The birth of the Republic of the Yemen, in May 1990, while effectively sanctioning the merger of the northern and southern Y, was characterized from its beginnings by a strong tension between the two leading groups and by the progressive isolation of the Socialist Party Yemeni, deeply rooted in the South and until 1989 the only legal political formation in southern Yemen
In the summer of 1994, the president-designate of the new Yemeni state, ‚Abdallāh Sāliḥ, former president of the North and leader of the majority party, the General People’s Congress, easily got over the secessionist attempt by the Southern forces that had proclaimed in Aden in the month of May an independent republic. With the end of the civil war, the role of the Socialist Party in the political life of the country was reduced even more, while an Islamic-inspired formation, al-Iṣlāḥ (the reform), led by Sheikh ‚Abdallāh al -Aḥmar. In early October 1994 the Yemeni Parliament reconfirmed ‚ Abdallāh Sāliḥ as President of the Republic and, in the same month, a coalition government was established between the General People’s Congress and al-Iṣlāḥ. During 1995, however, the positions of the two parties became more distant: al-Iṣlāḥ opposed the economic reforms recommended by the World Bank and endorsed by the president and condemned the Congress party for having participated in an economic meeting where some representatives of the State of Israel were present.

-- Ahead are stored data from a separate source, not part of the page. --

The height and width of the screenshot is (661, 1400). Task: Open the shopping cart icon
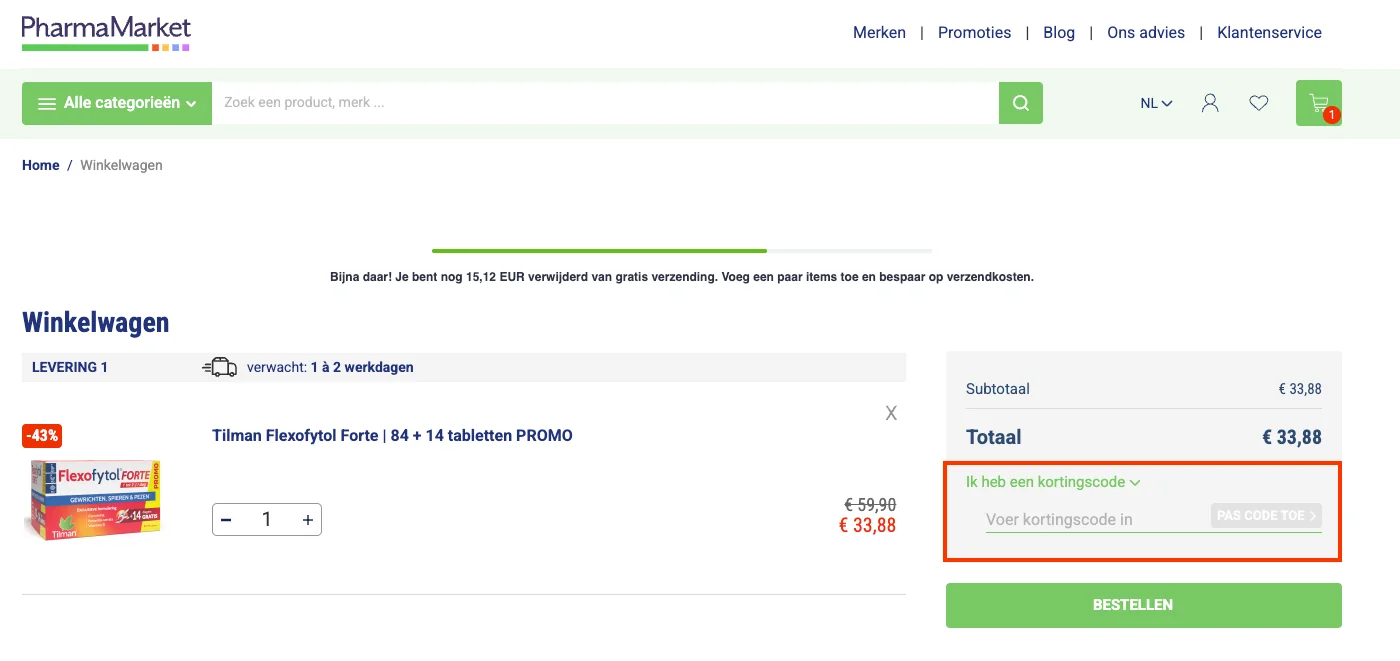pos(1318,100)
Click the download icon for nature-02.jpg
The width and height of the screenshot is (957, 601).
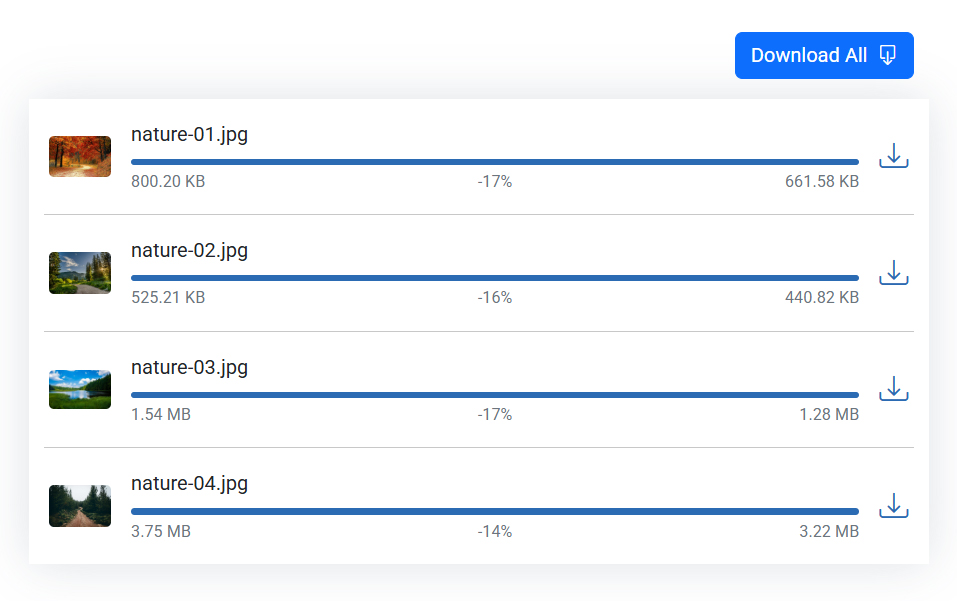pos(893,272)
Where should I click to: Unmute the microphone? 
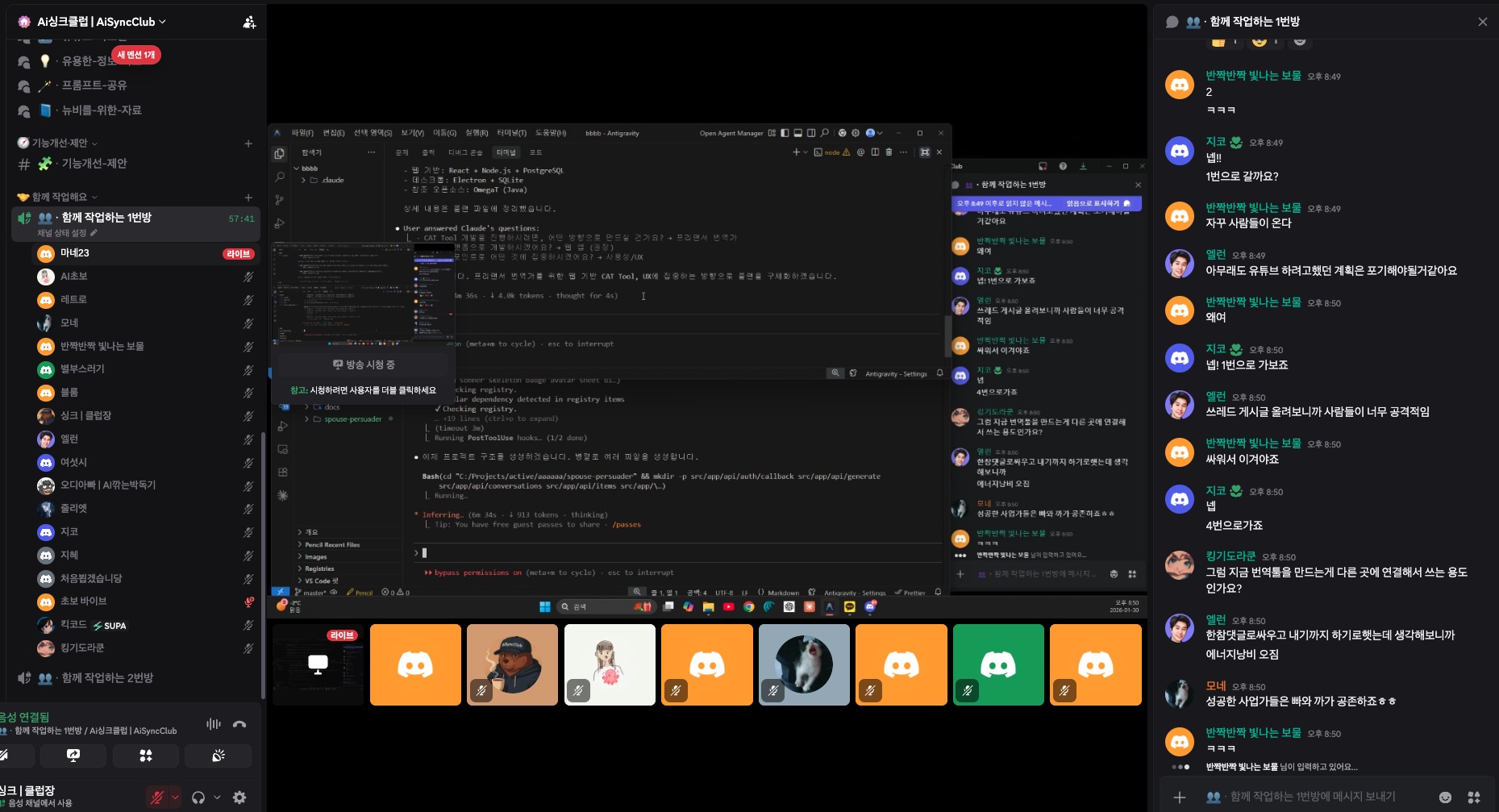pos(156,797)
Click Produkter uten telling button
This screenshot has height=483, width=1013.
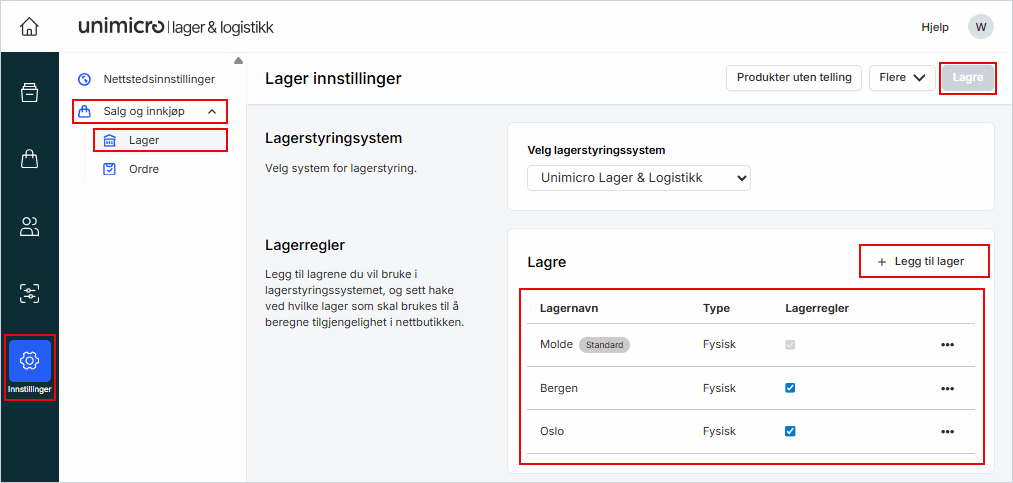click(793, 78)
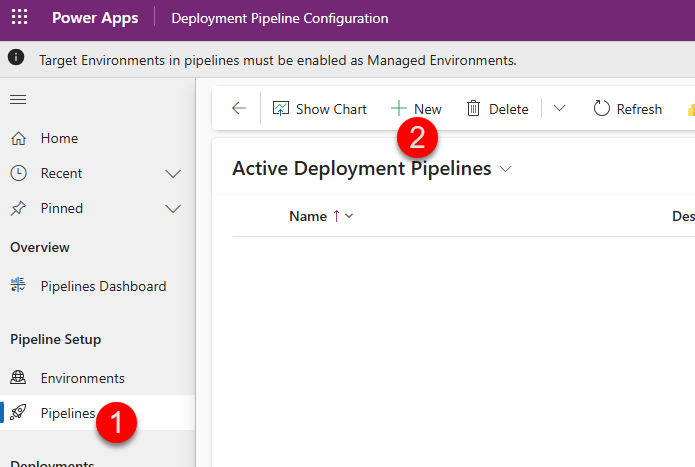Open Pipelines Dashboard in sidebar

103,286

On April 27, 1997, on the occasion of the legislative elections, the overwhelming victory registered by the president’s party, which won 187 seats, led to the formation of a single-color government of the General People’s Congress. In the meantime, the repercussions of the civil war were being felt in the country and internal security was threatened by the actions of some Islamic terrorists. Between 1997 and 1998 the attention of the international community was also drawn by the repetition of acts of violence perpetrated by Islamic terrorist groups against foreign tourists. In fact, since 1992 there have been over a hundred tourists kidnapped. In December 1998 Some members of a small terrorist group, the Islamic Army of Aden-Abyan, were responsible for the deaths of four of the sixteen tourists taken hostage, who died during the raid attempted by the security forces to free them. The leader of the terrorist group and some of its members were sentenced to death the following May. In September 1999, the first presidential elections with popular vote were held in the country since 1990. President Sāliḥ, in power in the Yemen of the North since 1978, triumphed with over 96% of votes. The only challenger, an independent candidate very close to the Congress party. The oppositions, led by the Yemeni Socialist Party, two Islamic formations and the Baath party, voted for an electoral boycott after their candidates presented for approval by Parliament, as required by the Constitution, had not received the necessary number of consents to participate in the electoral competition.
On the international level, starting from 1995 the normalization of relations with Saudi Arabia had allowed the start of negotiations for the definition of the borders between the two states, but the new clashes that occurred at the borders in July 1997 slowed down the course. In 1995 the dispute between Yemen and Eritrea for the control of the archipelago of the al-Ḥanīš islands in the Red Sea gave rise to a brief conflict between the two states. In October 1998 an international arbitration established the sovereignty of the Yemen over the al-Ḥanīš islands.